Stage 2 development approvals are being sought, which will give the operation an extra longwall mine and an open cut, taking the total to two longwall mines and four open cuts.

“It is expected to receive development consent and mining leases for stage 2 within this year,” Felix said.

“This will allow Moolarben to be taken up to 13 million tonnes per annum of product coal for export and domestic markets. At this level, approximately 8.8 million tonnes per annum will come from open cut mining and 4-4.2 million tonnes per annum from underground mining.”

Felix owns 80% of Moolarben.

In the financial year, Felix’s 60%-owned Ashton open cut and longwall operation achieved 3.14Mt of coal sales.
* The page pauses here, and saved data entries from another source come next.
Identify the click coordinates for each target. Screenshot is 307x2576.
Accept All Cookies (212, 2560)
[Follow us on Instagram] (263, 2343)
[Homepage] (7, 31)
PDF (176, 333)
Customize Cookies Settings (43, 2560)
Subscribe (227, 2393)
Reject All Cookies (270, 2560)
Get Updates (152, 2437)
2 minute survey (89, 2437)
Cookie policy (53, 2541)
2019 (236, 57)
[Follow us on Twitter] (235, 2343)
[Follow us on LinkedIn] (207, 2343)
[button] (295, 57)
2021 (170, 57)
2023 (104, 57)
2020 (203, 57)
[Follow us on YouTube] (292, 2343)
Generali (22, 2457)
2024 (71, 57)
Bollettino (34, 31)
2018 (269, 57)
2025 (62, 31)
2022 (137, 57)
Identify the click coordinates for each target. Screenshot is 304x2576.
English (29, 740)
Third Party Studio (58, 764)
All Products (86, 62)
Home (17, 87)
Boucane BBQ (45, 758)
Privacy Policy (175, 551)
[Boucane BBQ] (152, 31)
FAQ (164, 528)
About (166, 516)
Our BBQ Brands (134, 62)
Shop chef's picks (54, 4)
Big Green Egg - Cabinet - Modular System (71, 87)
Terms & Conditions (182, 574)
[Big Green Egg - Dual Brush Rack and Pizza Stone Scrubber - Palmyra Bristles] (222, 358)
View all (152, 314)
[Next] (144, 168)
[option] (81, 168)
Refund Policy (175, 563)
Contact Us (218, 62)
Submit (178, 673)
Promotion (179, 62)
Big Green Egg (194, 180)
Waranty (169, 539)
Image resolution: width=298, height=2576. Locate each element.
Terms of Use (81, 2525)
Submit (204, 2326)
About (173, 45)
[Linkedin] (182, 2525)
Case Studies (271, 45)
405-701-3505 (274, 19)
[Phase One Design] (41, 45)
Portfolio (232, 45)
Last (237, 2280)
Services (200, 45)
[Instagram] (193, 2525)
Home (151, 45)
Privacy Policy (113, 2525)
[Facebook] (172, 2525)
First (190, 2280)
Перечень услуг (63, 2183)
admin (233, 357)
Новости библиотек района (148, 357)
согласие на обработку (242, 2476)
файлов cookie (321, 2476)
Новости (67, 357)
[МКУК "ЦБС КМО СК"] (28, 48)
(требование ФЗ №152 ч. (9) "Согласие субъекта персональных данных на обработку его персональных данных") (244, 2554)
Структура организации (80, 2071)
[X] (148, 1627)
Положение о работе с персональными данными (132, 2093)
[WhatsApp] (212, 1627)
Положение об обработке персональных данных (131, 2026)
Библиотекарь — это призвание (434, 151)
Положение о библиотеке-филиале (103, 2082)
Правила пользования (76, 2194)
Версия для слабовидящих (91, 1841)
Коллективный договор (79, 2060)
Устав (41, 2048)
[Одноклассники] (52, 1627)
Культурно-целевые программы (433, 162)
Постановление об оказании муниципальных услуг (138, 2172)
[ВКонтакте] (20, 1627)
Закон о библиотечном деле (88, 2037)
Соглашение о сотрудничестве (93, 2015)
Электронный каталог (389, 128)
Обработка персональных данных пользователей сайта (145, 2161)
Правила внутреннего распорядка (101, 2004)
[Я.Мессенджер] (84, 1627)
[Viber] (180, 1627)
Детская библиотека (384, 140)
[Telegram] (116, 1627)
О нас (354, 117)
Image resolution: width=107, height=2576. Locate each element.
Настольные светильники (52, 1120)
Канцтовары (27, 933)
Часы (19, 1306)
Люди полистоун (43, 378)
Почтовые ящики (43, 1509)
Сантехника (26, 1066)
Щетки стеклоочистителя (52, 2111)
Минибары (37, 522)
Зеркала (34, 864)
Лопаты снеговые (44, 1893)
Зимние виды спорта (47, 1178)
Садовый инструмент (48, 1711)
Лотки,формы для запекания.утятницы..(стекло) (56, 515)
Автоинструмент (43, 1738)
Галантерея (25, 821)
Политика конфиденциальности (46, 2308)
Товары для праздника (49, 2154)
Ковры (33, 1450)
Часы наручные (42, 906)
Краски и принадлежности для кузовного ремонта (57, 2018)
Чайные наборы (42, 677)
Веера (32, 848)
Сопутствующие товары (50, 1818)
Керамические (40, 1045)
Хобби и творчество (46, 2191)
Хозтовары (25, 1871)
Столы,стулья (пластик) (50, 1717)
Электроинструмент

The steel market slump reduced shipments of metallurgical coal from both Ashton and Felix’s wholly owned Yarrabee mine in Queensland, but demand returned to normal by May, with deals made to customers in Japan, Korea, Taiwan, China and India.

Felix said most customers agreed to carry over the tonnage not taken last year at the higher contract price.

Felix also made its first sales of Ashton coking coal into China and India in recent months.

At Yarrabee, Felix made 1.6Mt of coal sales while exploration yielded “significant coal intersections” south and east of the mine.

Improving pulverised coal injection coal sales, if maintained, have Felix expecting to keep its current expansion plans for the mine.

Felix aims to lift the JORC resources of the mine, while planning is underway to target 2.8Mtpa of production for a life of 20 to 30 years.

The company’s 51%-owned Minerva open cut mine in Queensland had 2.5Mt of coal sales for the recent financial year.

Felix said exploration at Minerva had uncovered a number of coal-bearing areas surrounding the mine, including a large underground resource at Athena to the north.

Drawing from current cash at bank of around $320 million, Felix’s board has declared a fully franked dividend of 50c per share payable on October 30 with the record date being October 15.

Another dividend of the same amount will be paid if Yanzhou Coal Mining’s $16.95 per share takeover of Felix is completed.

Felix’s board has approved the multi-billion dollar takeover but the transaction depends on a variety of approvals, with Felix expecting the deal to be complete by late December.

Shares in Felix are up 2c to $17.37 this morning.